Although if that should happen, let’s just hope that they give us something better than the subject of today’s review, the divorce based comedy I Am Not Madame Bovary, a film that I feel doesn’t demonstrate the full potential that the Chinese film industry has to offer.
A woman from a small village embarks upon a ten-year long saga to be granted a divorce from her estranged husband, facing all manner of obstacles as she attempts to navigate the bureaucracy and complexity of the Chinese legal system.
Directed by the popular Chinese comedy director Feng Xiaogang whose films regularly top the Chinese box office and reap massive praise from critics around the world, I Am Not Madam Bovary looks certain to follow this trend of popular and critical popularity. Although, this film also serves as an effective demonstration that sometimes humour does not translate well across languages and continents.
I didn’t find the film funny at all, in fact, I was frankly surprised to find that the film was supposed to be a comedy in the first place. Instead, it feels very much like a drama about one woman’s struggle against the men in power who seek to prevent her from accomplishing her aims.
The film doesn't have anything that can be called jokes, the film doesn’t even make up for its lack of one-liners by giving us some slapstick set pieces, instead, it’s mainly just people sitting or standing in various rooms or in the streets talking about things in the most humourless way possible. While one could argue that the film might, in fact, be a subtle satire of the absurd levels of bureaucracy in the Chinese system of government, I still couldn’t find anything that I could get a handle on, the film just isn’t funny.

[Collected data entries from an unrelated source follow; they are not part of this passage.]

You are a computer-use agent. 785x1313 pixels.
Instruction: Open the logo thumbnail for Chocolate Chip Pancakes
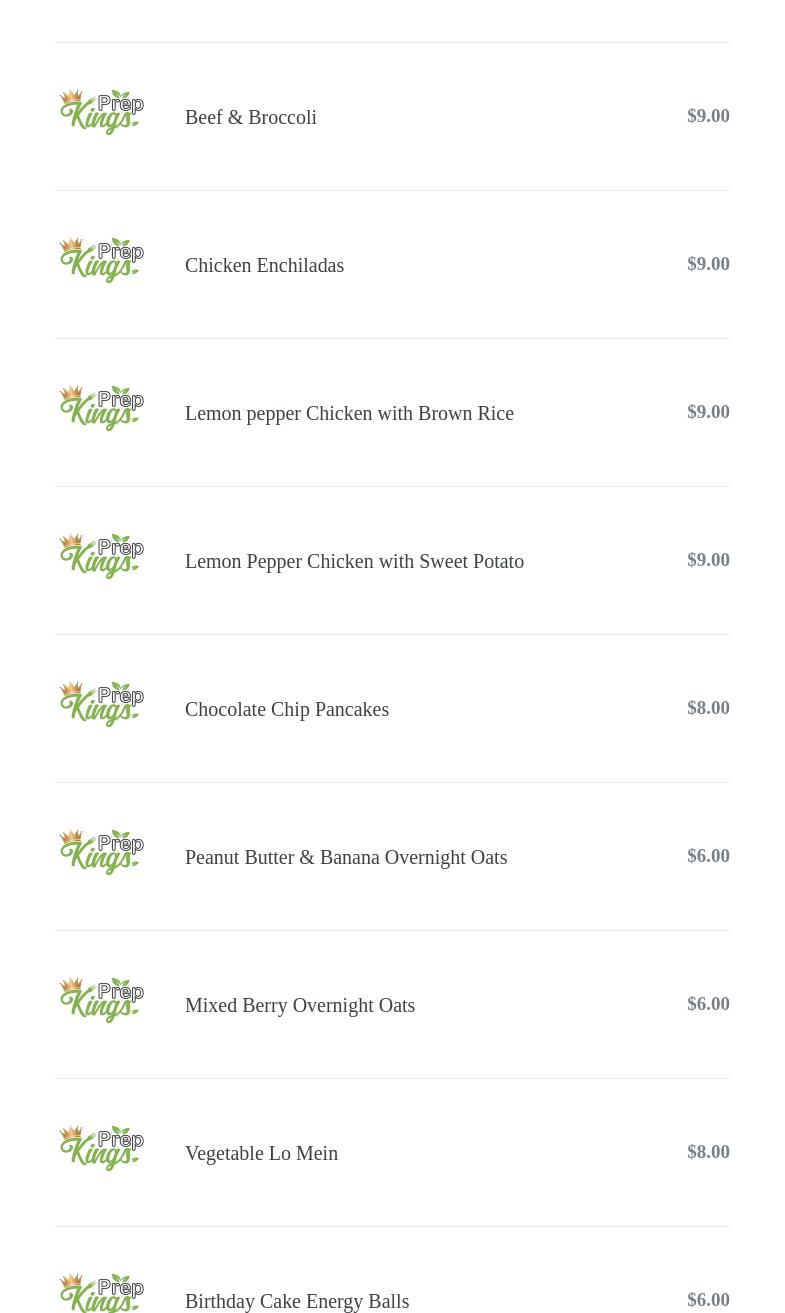[x=102, y=703]
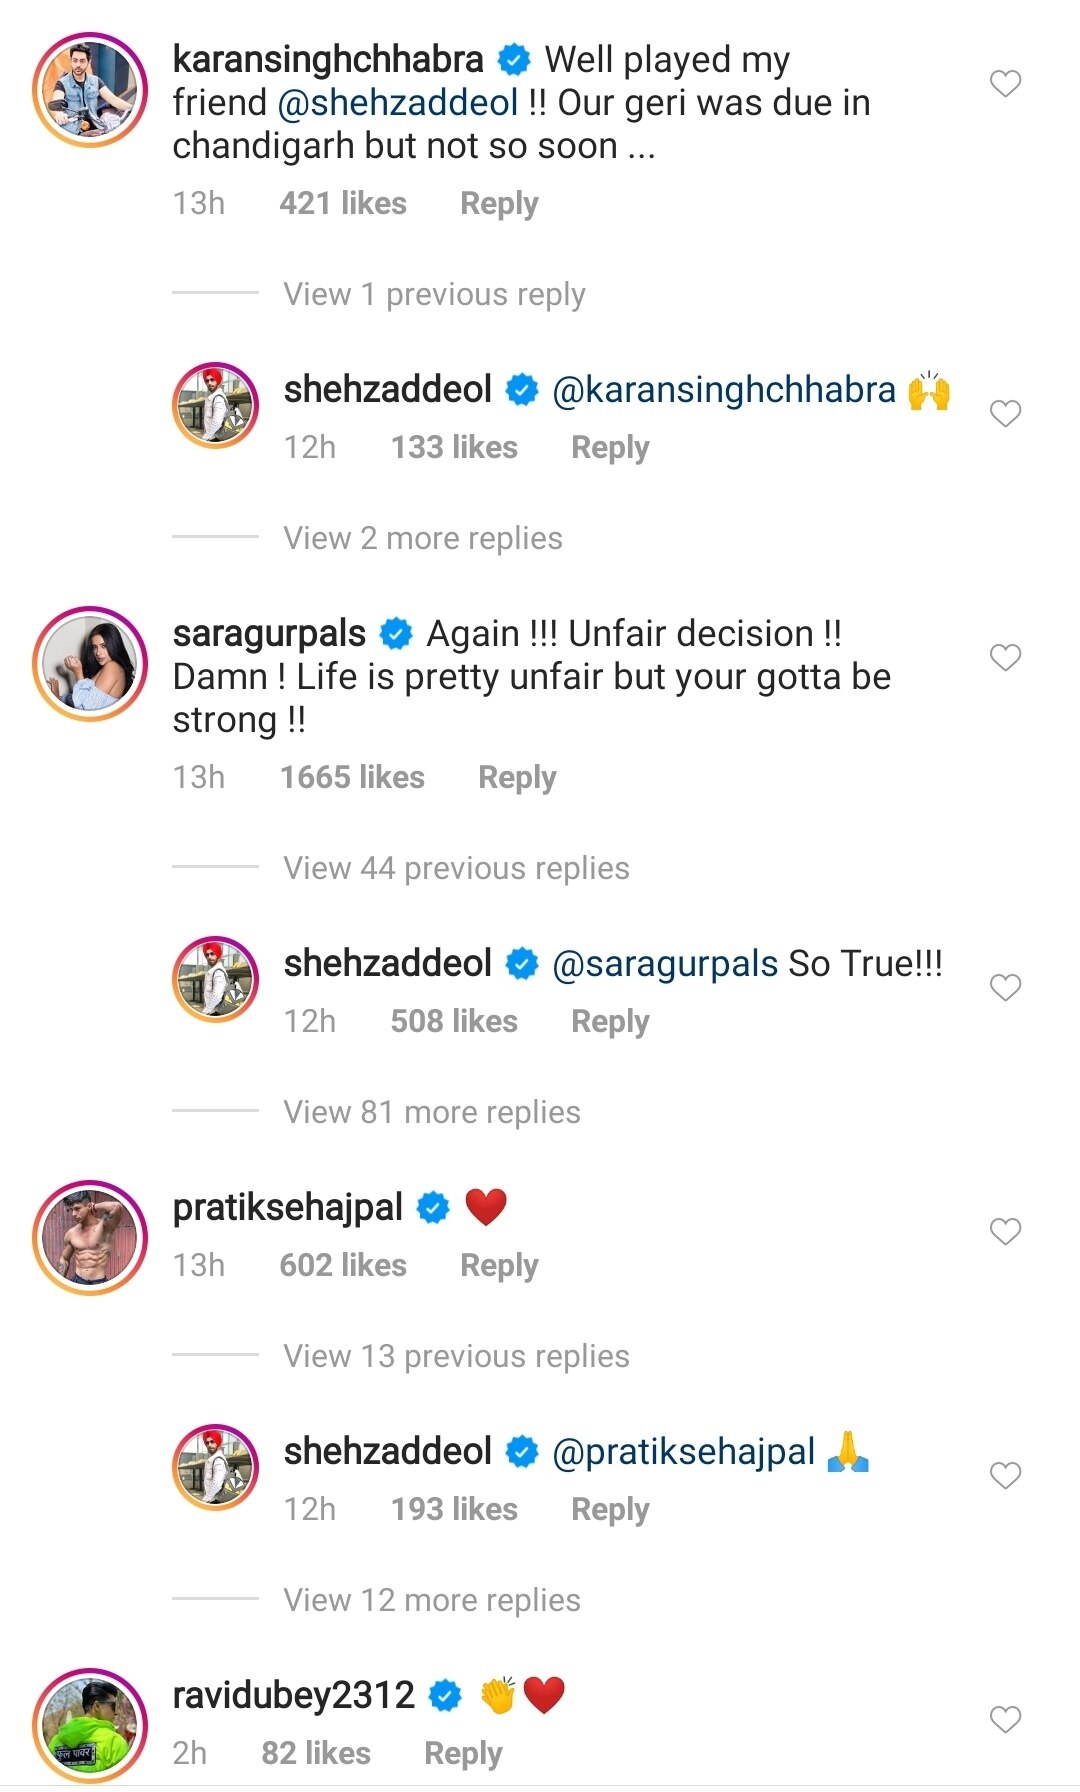Open the @shehzaddeol mention link
The height and width of the screenshot is (1792, 1080).
pyautogui.click(x=397, y=103)
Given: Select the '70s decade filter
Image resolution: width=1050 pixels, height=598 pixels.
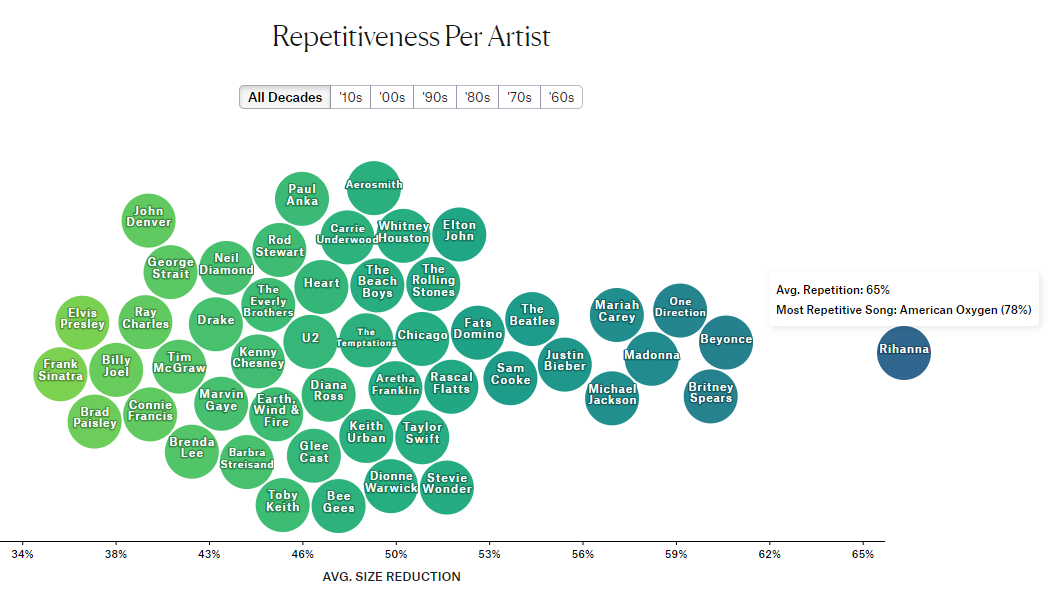Looking at the screenshot, I should tap(519, 97).

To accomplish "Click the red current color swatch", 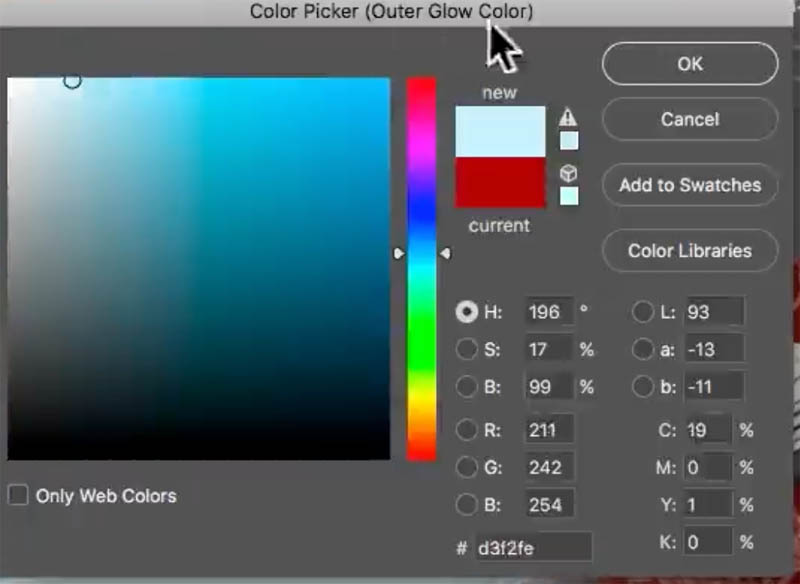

While I think this very much due to the Chinese sense of humour perhaps not translating well for a Western audience, it did leave the film feeling like a dull chore to sit through, not helped by the film’s frankly overlong runtime of over 2 hours.
The acting in the film is largely fine, and while the language barrier is something of a hurdle for me when critiquing acting performances I will admit that I found leading actresses Fan Bingbing’s lead performance as a woman who will simply not quit until she wins her case, to be very endearing, particularly in the film’s closing moments when she reveals the rather tragic reasons she wouldn’t quit.
The visual style of the film is also rather interesting, if rather questionable, with much of the film presented in this weird circular display that makes it look like you’re watching the action through a boat’s porthole. It’s a rather peculiar touch but I think it’s perhaps meant to represent close-mindedness or perhaps it’s “tunnel vision” with regards to Bingbing’s characters determination in her legal pursuits.
When the film switches to Beijing and the film’s look opens up to a horizontal letterbox format, the film rather cleverly has characters often standing or moving through rooms that feature circular arches. And when the story reaches its ends, the screen fully opens up, much like Bingbing does when she reveals her true motivations for pursuing her legal case. It’s a nice little touch that, while not really adding much to the story, do seem to seem to emphasise the character’s states of minds somewhat, at least that what I think it represents.
I Am Not Madame Bovary is not an outright awful film. It’s just a film that, in my view doesn’t translate well to a western audience. I couldn’t find anything funny in the film’s supposedly comedic plot and frankly, I found the film overall to be an overlong and tedious bore to watch, even with Fan Bingbing’s decent lead performance. Check it out if you’re a die-hard fan of Chinese cinema, otherwise maybe give it a miss.